If I was cis and looked the way I do, would you speak to me differently?
It’s so stupid.
Am I really going to come up here and talk about fucking micro aggressions?
During a fucking genocide?
OF COURSE the gender binary is fake
Of COURSE there is no self!
Please just tell me I’m not crazy.
How can I be read for the softness I feel inside?
It circles and rises. Easy to spot, hard to see.
Seeping in like water, sloshing through locks and dams into peripheral vision and involuntary vocalization. Dysphoria the unnameable, euphoria the uncountable.
Refracted on platonic solids are disembodied fragments of a portrait that rang. Mom's pearls and my first tattoos: an anchor and a garbled DNR in morse code.

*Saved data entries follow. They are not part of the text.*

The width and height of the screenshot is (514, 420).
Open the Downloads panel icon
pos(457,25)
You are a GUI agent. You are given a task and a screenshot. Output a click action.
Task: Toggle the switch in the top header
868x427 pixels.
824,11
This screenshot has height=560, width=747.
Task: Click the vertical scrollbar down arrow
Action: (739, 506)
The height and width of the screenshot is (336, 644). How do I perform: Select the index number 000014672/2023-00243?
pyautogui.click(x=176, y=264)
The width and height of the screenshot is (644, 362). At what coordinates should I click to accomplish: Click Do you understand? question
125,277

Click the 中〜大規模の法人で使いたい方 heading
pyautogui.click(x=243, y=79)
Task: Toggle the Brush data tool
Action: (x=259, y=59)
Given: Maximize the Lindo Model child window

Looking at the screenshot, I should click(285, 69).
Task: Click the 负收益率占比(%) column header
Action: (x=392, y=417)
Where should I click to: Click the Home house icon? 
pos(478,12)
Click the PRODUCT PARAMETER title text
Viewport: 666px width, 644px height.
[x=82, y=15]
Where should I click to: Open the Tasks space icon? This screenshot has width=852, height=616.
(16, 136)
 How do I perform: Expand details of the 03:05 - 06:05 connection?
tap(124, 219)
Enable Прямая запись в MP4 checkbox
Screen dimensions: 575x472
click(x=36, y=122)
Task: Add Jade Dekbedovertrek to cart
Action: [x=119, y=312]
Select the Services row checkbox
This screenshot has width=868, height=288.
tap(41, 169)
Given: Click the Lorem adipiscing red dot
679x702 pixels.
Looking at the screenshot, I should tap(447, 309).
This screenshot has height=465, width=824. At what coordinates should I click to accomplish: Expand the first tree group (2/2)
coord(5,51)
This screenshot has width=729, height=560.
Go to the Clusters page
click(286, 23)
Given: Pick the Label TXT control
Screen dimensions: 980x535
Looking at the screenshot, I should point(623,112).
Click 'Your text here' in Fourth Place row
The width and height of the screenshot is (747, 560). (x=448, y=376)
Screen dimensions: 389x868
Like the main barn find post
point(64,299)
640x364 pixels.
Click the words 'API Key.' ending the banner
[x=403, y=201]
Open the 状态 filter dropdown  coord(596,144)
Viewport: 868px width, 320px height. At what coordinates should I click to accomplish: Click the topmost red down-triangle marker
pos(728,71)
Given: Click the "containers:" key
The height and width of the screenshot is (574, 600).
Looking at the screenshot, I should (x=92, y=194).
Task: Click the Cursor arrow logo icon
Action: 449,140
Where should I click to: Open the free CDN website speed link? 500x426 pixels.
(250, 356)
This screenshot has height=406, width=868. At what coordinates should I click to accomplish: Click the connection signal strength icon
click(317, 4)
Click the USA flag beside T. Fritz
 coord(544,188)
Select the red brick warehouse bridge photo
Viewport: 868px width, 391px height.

My new voice, hidden among the protean angles, no longer probes but inhabits a register.
Seeing myself in glittering fragments which slowly move into my awareness as if from nowhere and retreat. The broken manifold becomes more continuous. Searching in the angles, points of light project widening gradients until the edges intersect. Yes, I am starting to see a face in there.
My secret vocal training in sighs and particles. His bedroom voice is mine everywhere. You can either cut the cord or choose not to use it.
I'm thinking in tongues
I remember everything.
I mouthed the words of our favorite song.
I realize his absence more.
all now in time, we walk, you are, somewhere, something, now, and always.